**** Provided records

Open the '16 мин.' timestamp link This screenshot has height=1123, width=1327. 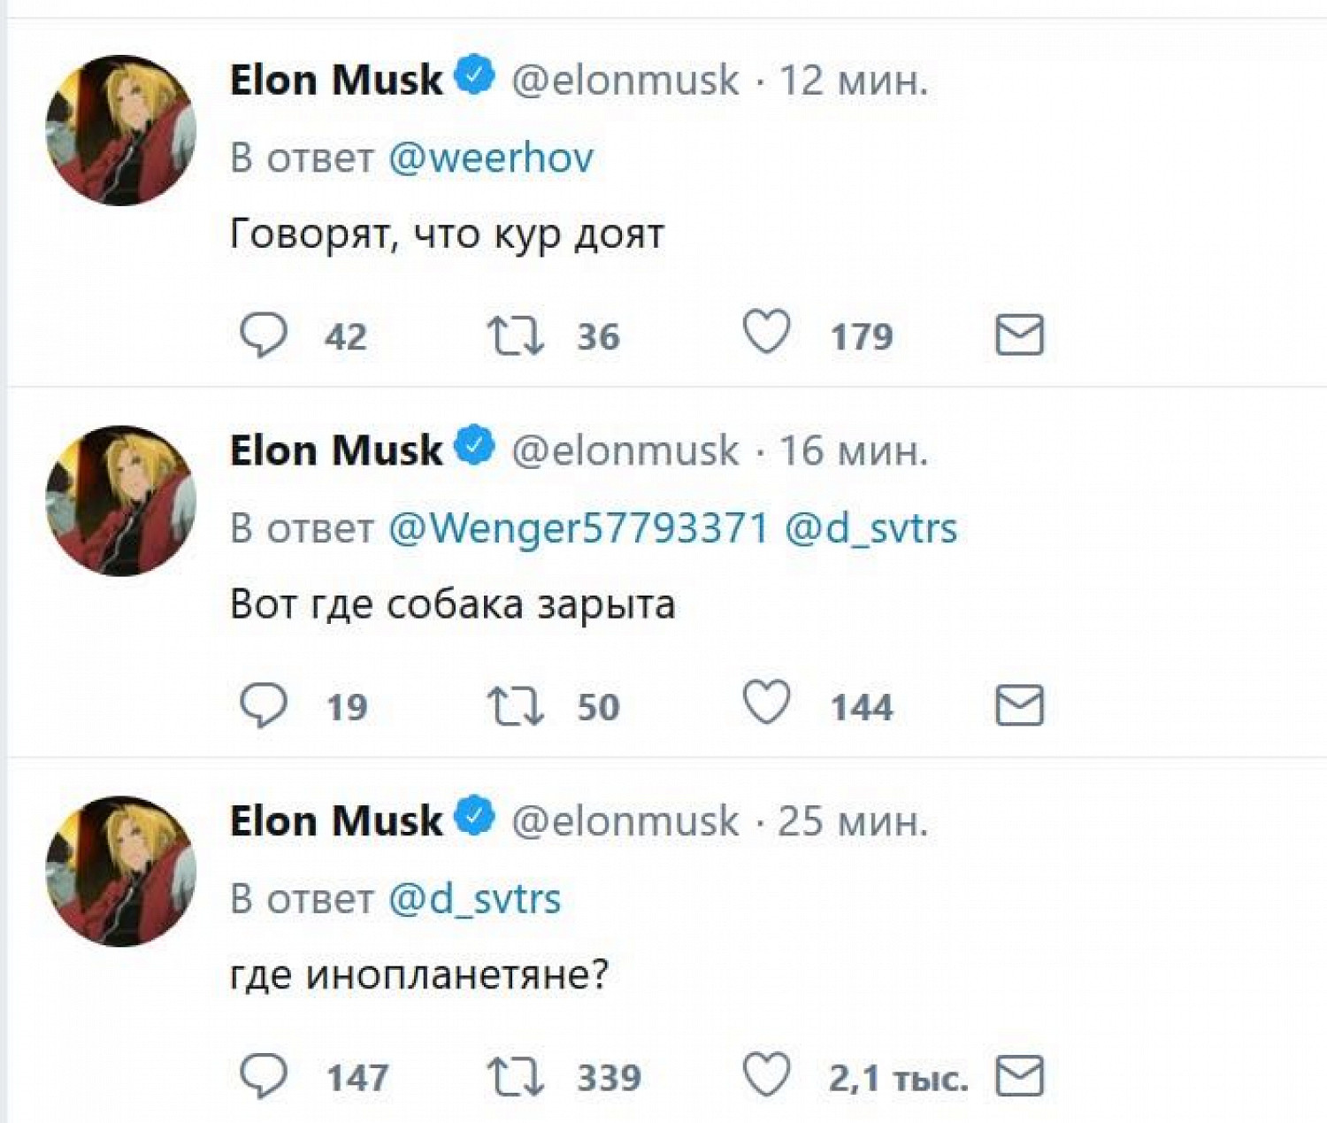(x=853, y=451)
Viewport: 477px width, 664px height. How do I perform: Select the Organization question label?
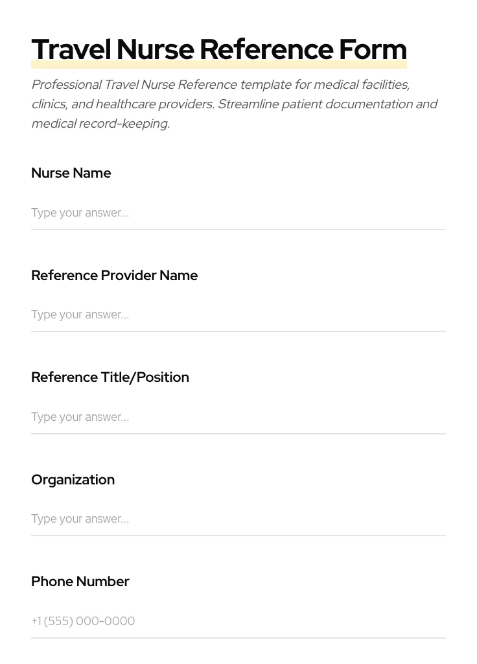point(73,479)
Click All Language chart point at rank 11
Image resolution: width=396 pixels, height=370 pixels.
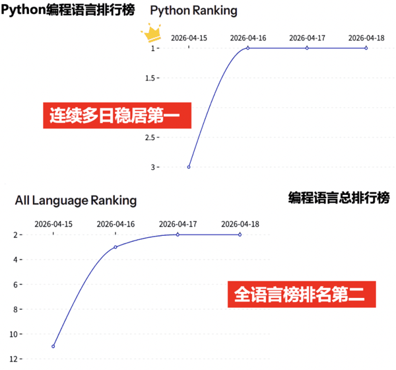(x=53, y=346)
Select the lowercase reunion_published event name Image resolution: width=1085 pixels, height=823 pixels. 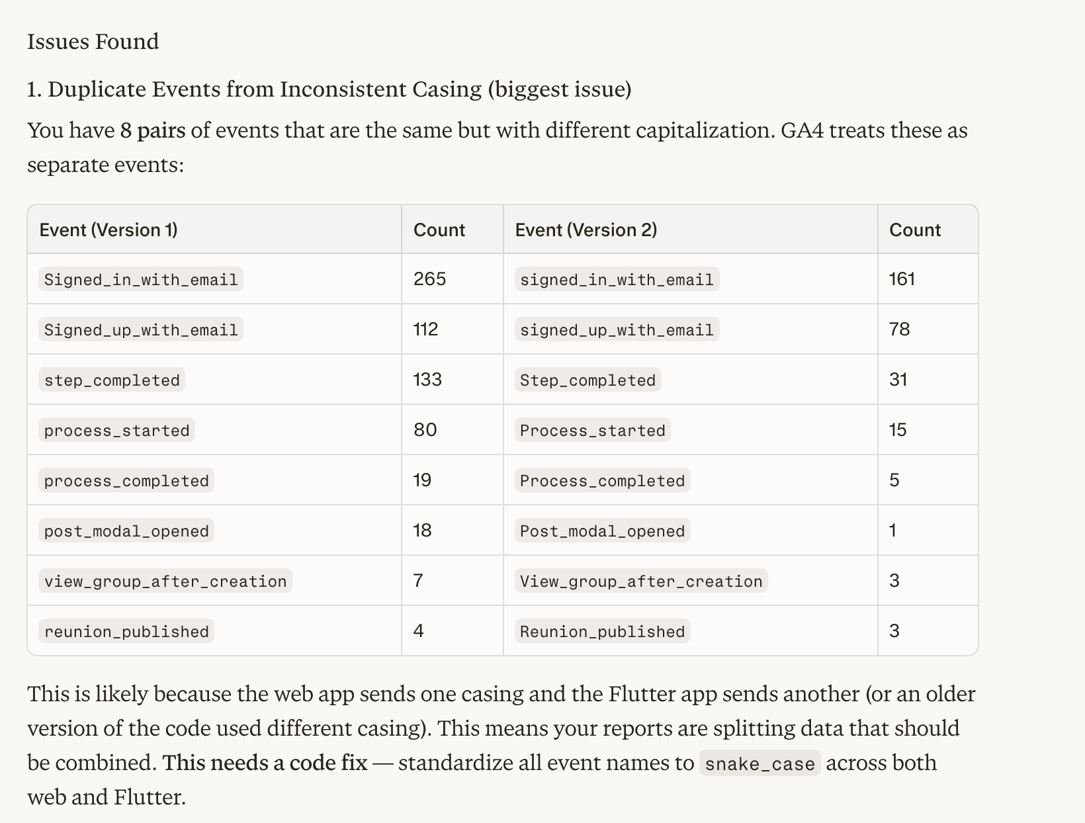(126, 631)
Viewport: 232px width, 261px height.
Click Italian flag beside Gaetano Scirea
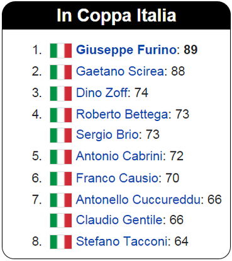click(61, 72)
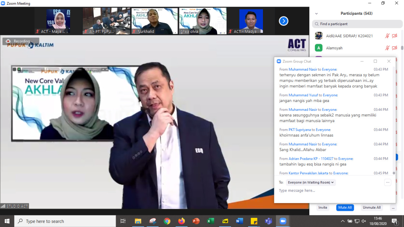The width and height of the screenshot is (404, 227).
Task: Open Google Chrome from the taskbar
Action: [x=167, y=221]
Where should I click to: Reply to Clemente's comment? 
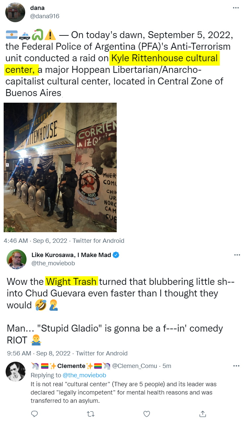pyautogui.click(x=34, y=414)
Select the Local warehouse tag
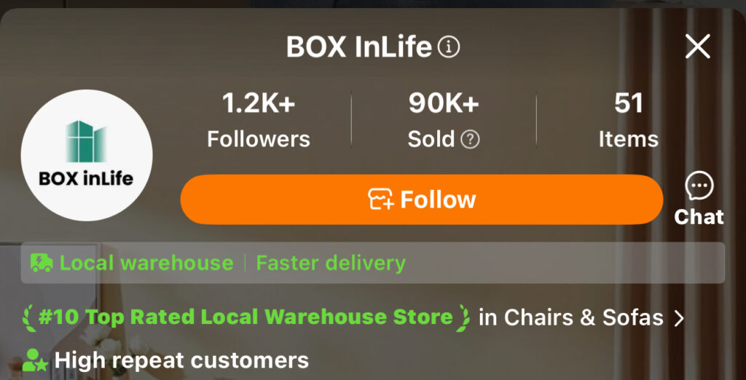The height and width of the screenshot is (380, 746). [146, 263]
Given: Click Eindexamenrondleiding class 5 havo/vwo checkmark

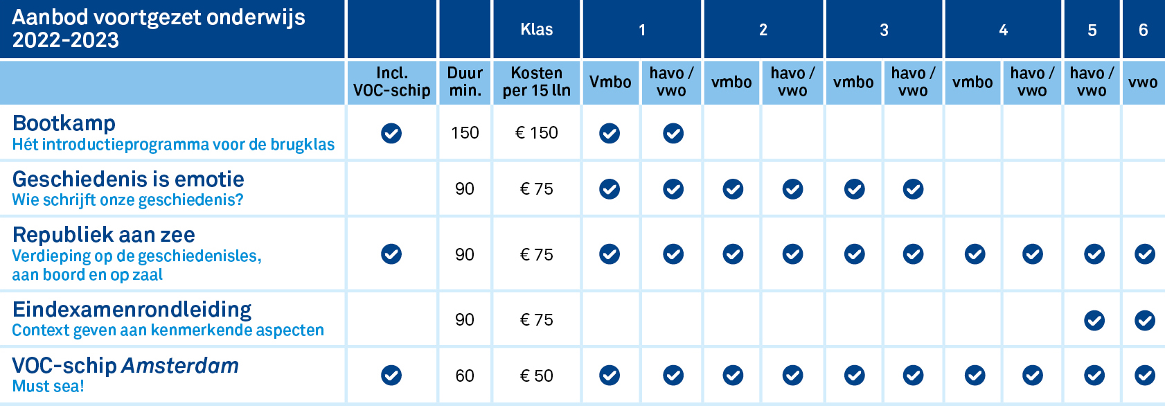Looking at the screenshot, I should pyautogui.click(x=1094, y=320).
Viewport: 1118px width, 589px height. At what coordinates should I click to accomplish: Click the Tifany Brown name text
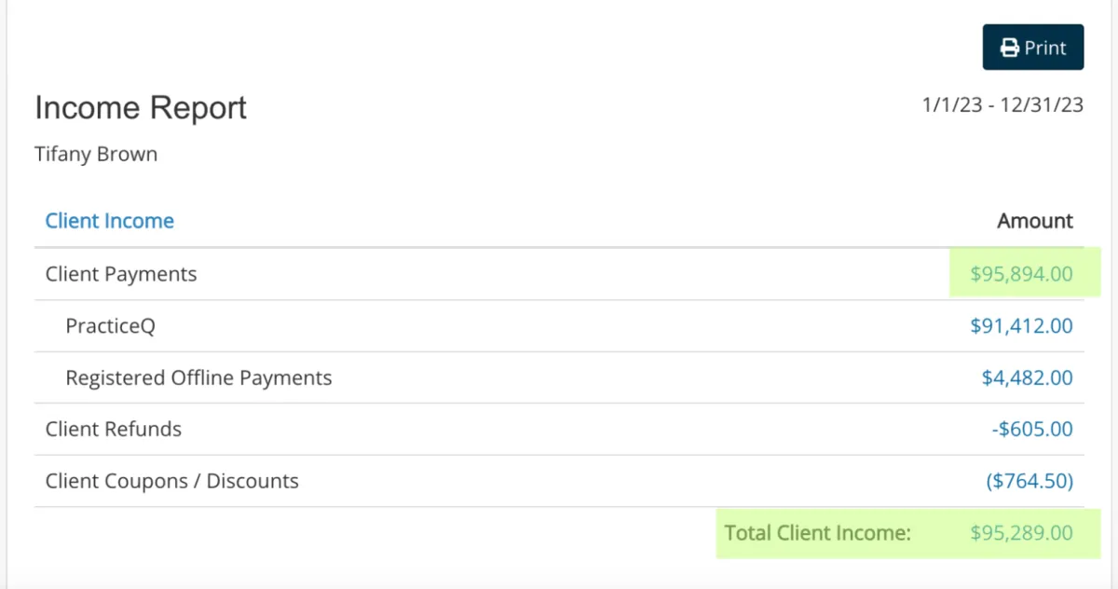click(96, 154)
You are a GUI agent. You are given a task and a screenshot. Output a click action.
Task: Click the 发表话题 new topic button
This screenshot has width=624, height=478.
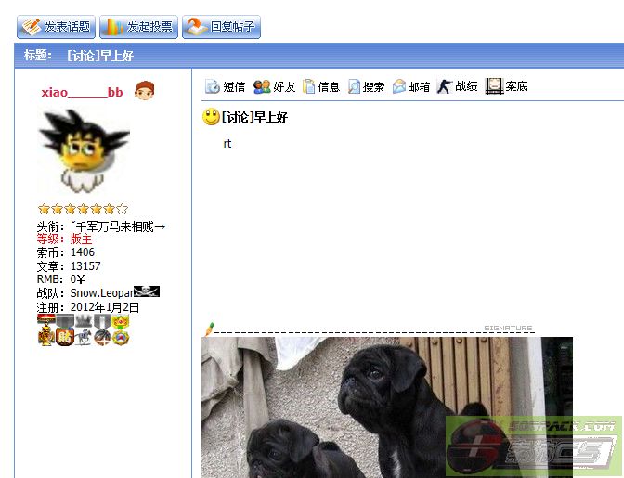[56, 27]
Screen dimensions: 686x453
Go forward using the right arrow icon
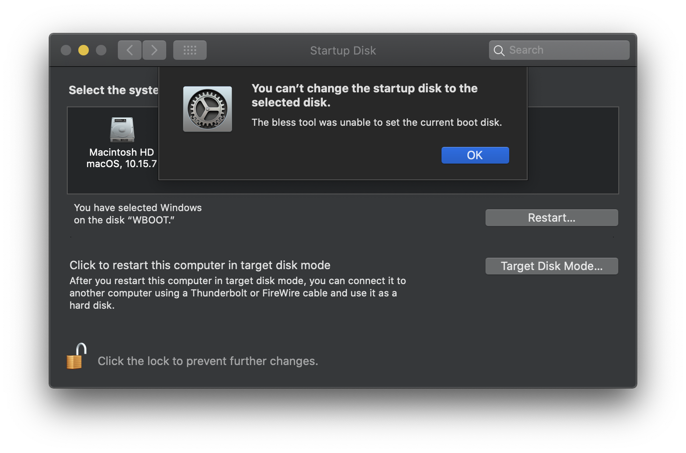pos(154,50)
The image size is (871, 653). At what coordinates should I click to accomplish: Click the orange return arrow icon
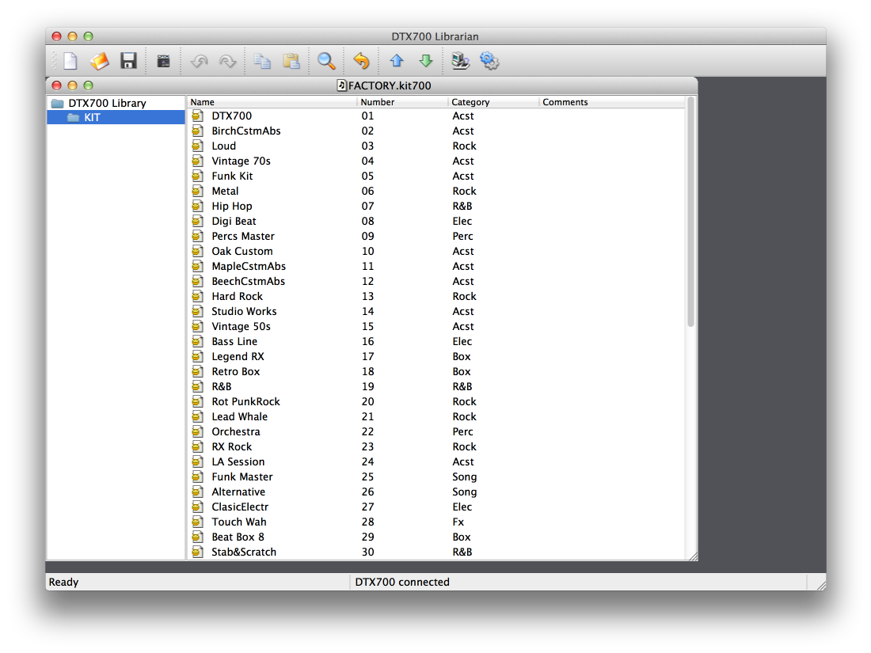(x=361, y=61)
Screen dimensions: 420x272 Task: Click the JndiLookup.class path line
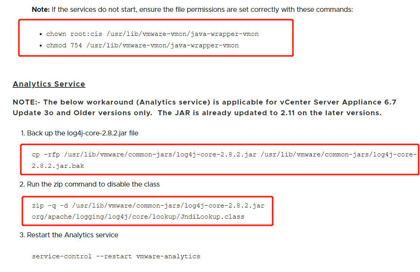point(138,217)
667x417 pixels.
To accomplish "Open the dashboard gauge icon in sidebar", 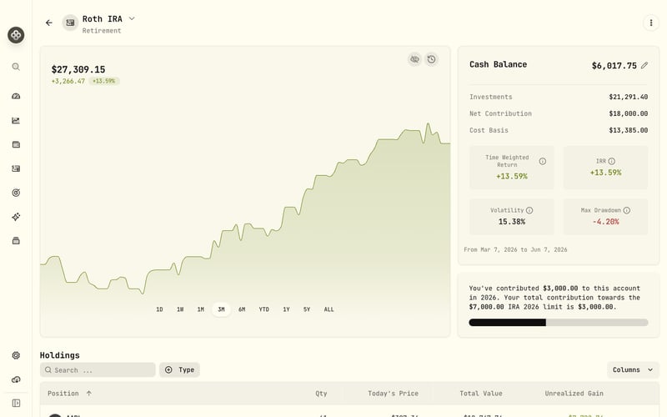I will click(16, 96).
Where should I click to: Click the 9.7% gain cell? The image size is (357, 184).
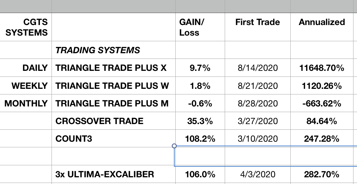pyautogui.click(x=200, y=68)
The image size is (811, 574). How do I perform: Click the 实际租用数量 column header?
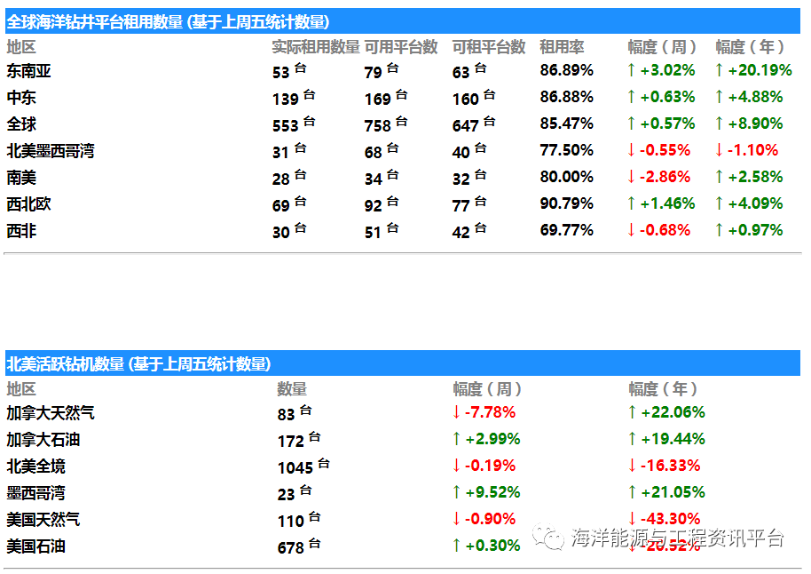[x=315, y=47]
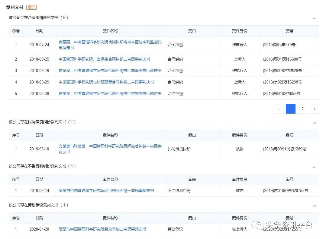
Task: Open the 2018-06-19 执行审查类执行裁定书 link
Action: (x=110, y=71)
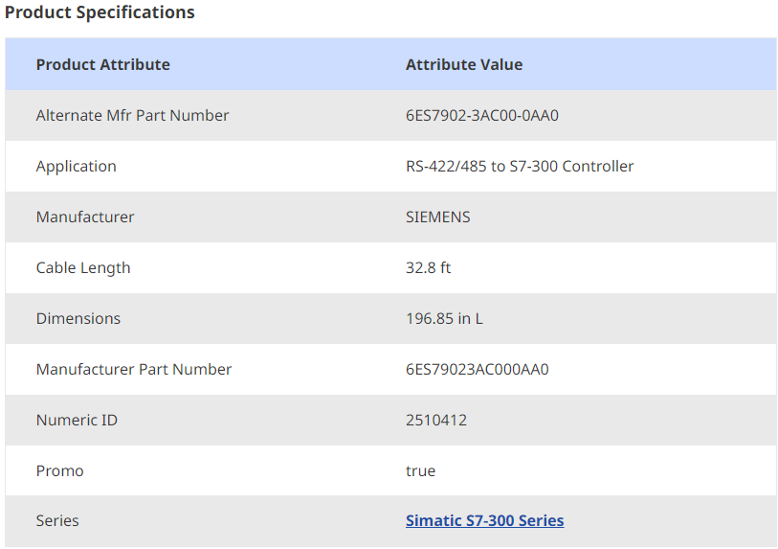Click the Promo attribute label
This screenshot has width=778, height=549.
pos(59,471)
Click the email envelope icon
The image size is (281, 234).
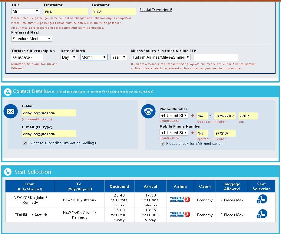[x=11, y=112]
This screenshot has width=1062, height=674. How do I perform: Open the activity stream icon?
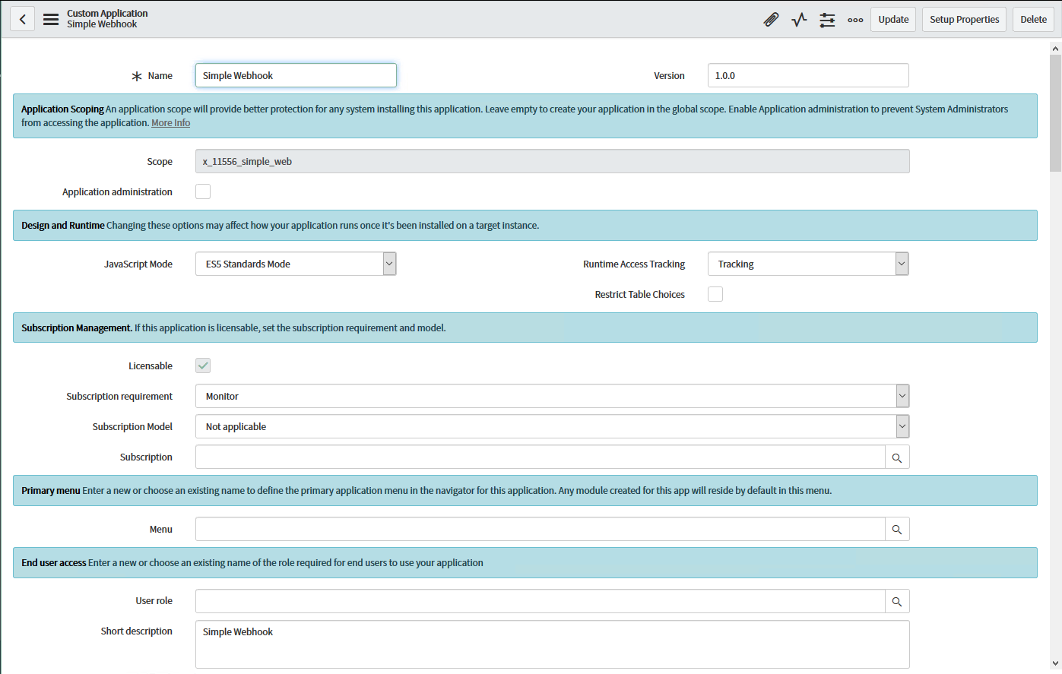click(799, 19)
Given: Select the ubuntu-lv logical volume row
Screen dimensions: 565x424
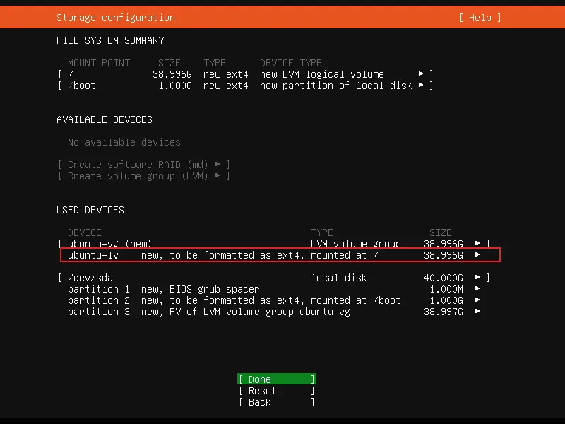Looking at the screenshot, I should (280, 255).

********

Drop the pictures; return the lines above from the line containing "Where should I click to: Click" to the line containing "Click the email envelope icon", both included, exactly.

● **Reply**:
Where should I click to: Click the 9.7% gain cell? The image size is (357, 184).
pyautogui.click(x=200, y=68)
The image size is (811, 574). How do I perform: Click the 实际租用数量 column header?
[x=315, y=47]
Task: Open the 2018-06-19 执行审查类执行裁定书 link
Action: (x=110, y=71)
Click the Promo attribute label
This screenshot has width=778, height=549.
pos(59,471)
Click the email envelope icon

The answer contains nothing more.